Но я видела, она обдумывает услышанное. Так ведь не договаривались, что у нее в доме будут держать помешанную. И с тех пор, принося наверх поднос, она всегда украдкой косилась на Мод — как бы та не укусила.
— Она меня не любит, — сказала Мод, заметив это странное поведение на третий раз.
Я быстро сообразила и ответила:
— Не любит? Вас? Какая нелепая мысль! С чего бы ей вас не любить?
— Ну, не знаю, — спокойно ответила Мод, глядя на свои руки.
Позже она то же сказала и Джентльмену, и он похвалил меня.
— Вот и хорошо, — сказал он. — Пусть миссис Крем боится ее, а она пусть втайне побаивается миссис Крем.
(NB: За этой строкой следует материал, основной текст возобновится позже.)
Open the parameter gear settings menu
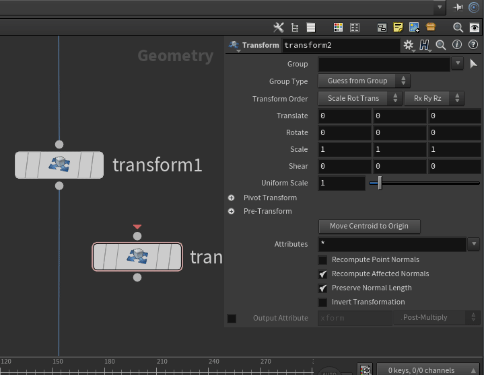The image size is (484, 375). pos(408,45)
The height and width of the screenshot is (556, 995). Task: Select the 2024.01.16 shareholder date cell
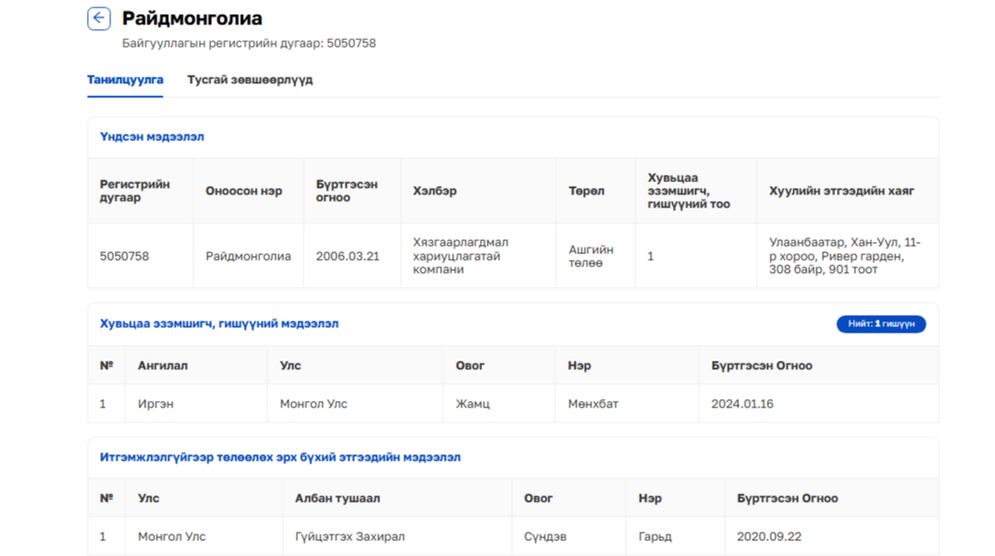point(742,405)
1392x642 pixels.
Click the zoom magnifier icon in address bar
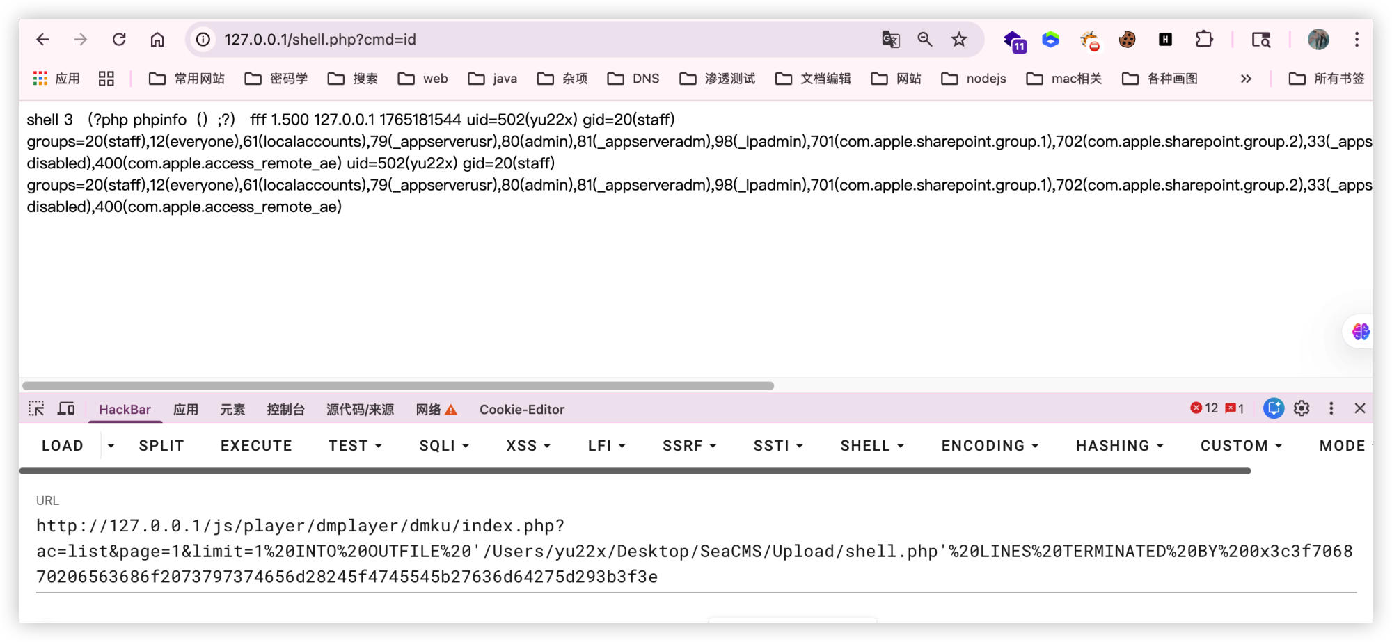[x=924, y=40]
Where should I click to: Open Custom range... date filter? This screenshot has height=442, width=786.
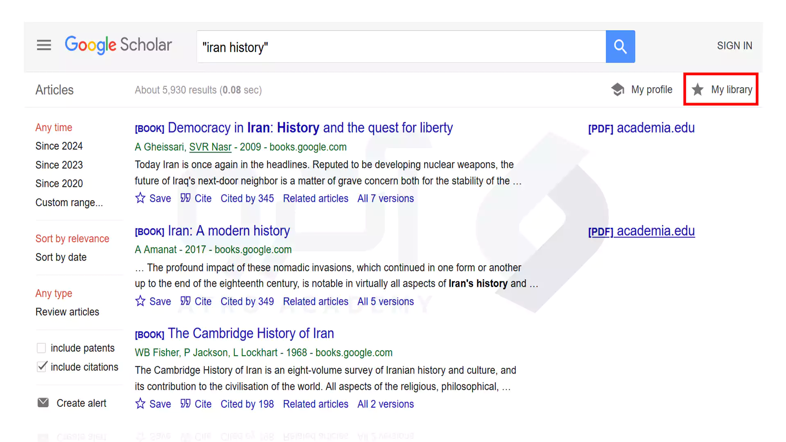click(69, 202)
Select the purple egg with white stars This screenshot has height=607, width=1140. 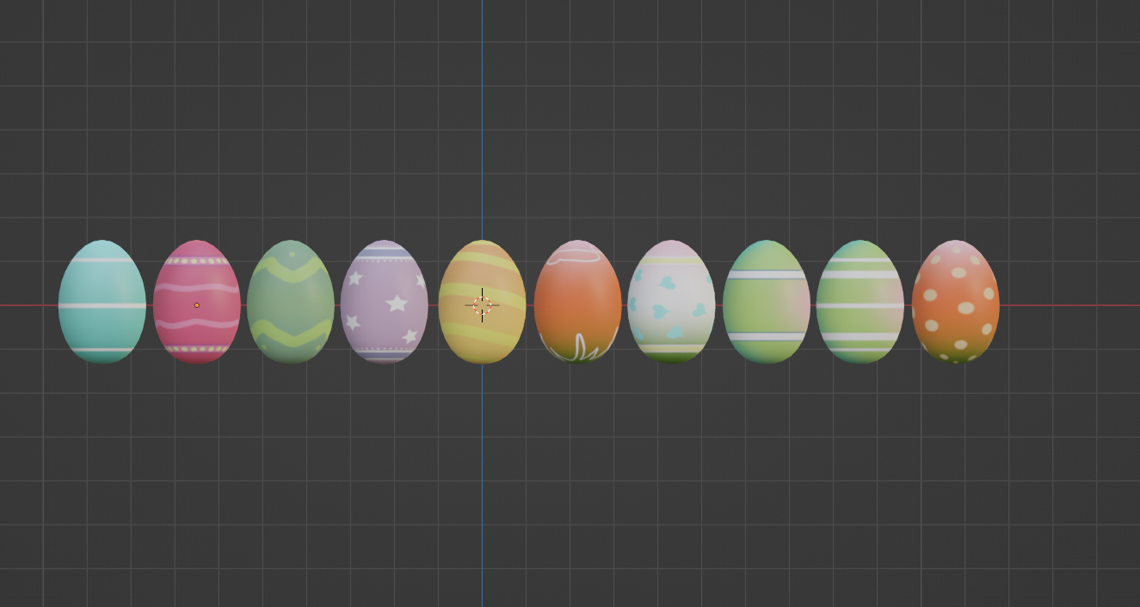385,302
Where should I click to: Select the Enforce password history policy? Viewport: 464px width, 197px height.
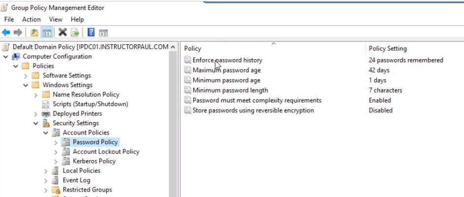[227, 60]
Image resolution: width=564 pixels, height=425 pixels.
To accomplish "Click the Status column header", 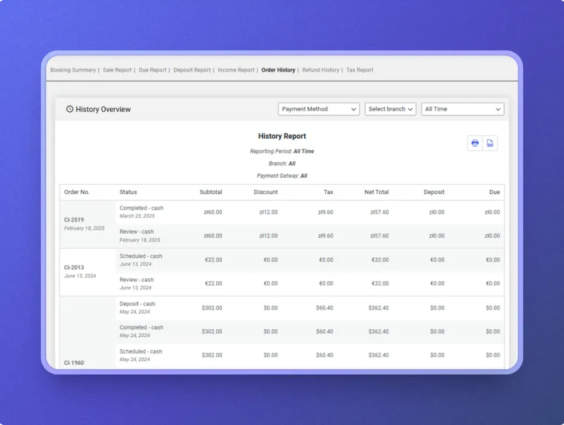I will tap(128, 192).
Отлично. Это нам пригодится, когда будем вызывать врача.
Но до этого нужно было выждать еще неделю. Мне казалось, это самая ужасная неделя в моей жизни. Он обещал Мод, что они пробудут здесь только сутки. Однако на следующее утро он посмотрел на нее и покачал головой:
— Какая вы бледная, Мод! Думаю, вам нездоровится. Думаю, нам следует еще задержаться здесь, пока здоровье ваше не поправится.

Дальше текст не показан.